Ik noemde op catechisatie wel eens het simpelste voorbeeld. Je snoept uit de suikerpot. Vraagt moeder later, omdat ze ziet dat er wat gemorst is: wie heeft er uit de suikerpot gesnoept? Je zegt: ik niet. Dat zijn al overtredingen van drie geboden: gij zult niet stelen, geen vals getuigenis spreken, eer je vader en moeder. De zonde is een macht, die je steeds verder insluit. je steeds minder vrij maakt. Die je ook steeds meer werk op levert, slavenwerk, om dingen weer recht te breien of toe te dekken.
En deze slavernij geeft ook veel angst.
Het strenge wéttische leven is een angstig leven. Daarin heerst de angst, dat je het nooit goed doet, je altijd te kort schiet. De angst voor kritiek. De angst om uit de toon en uit de gunst te vallen.
Maar ook het losse leven is een angstig leven. Daarin heerst de angst, dat de zonde uitkomt. Ik heb gestolen. Komt het uit? Krijg ik de politie aan mijn deur? Ik heb overspel gepleegd. Zal mijn man, mijn vouw het ontdekken? Krijg ik een seksueel overdraagbare ziekte? Zondigen levert duizend angsten op. Helemaal de angst van een slecht geweten, schuldgevoel voor God. Dat verdring je. Stop je diep weg. Maar daarmee ben je het niet kwijt.

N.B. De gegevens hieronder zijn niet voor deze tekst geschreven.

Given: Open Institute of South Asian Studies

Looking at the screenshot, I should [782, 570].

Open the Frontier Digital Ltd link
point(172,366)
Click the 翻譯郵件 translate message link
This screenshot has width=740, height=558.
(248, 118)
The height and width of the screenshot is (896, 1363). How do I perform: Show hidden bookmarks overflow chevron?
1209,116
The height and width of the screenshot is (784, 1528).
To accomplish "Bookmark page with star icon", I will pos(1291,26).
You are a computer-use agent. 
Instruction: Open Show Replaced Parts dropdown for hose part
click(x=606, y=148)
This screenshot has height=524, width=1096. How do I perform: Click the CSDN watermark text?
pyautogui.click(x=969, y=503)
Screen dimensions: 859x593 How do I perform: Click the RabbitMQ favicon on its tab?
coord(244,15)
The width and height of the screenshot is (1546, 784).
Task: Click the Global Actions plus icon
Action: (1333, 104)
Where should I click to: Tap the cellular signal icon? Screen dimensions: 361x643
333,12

Wanneer heeft de bijbel het voor het eerst over angst? Direct na de zondeval. God riep de mens. Waar ben je? En hij zei: ik hoorde u in de tuin en werd bang omdat ik naakt ben. Daarom verborg ik me. Dat is de geest van slaafse angst bij ons van binnen. Vraag het ook maar aan de psychologen. Het gevoel van schuld, schaamte, angst inéén en dat in wezen voor God. Het is de bron van veel leed, verwarring, frustraties in het leven en samenleven van ons mensen, psychische kwalen.
U hebt niet de Geest van slavernij ontvangen die opnieuw tot angst leidt. Wat bedoelt Paulus met dat "opnieuw". Wel, wij christenen zijn van die geest bevríjd. Vertrouw daarop. Geloof dat. En val niet terug in ongeloof of bijgeloof, waarin die angst weer zo'n grote plaats inneemt.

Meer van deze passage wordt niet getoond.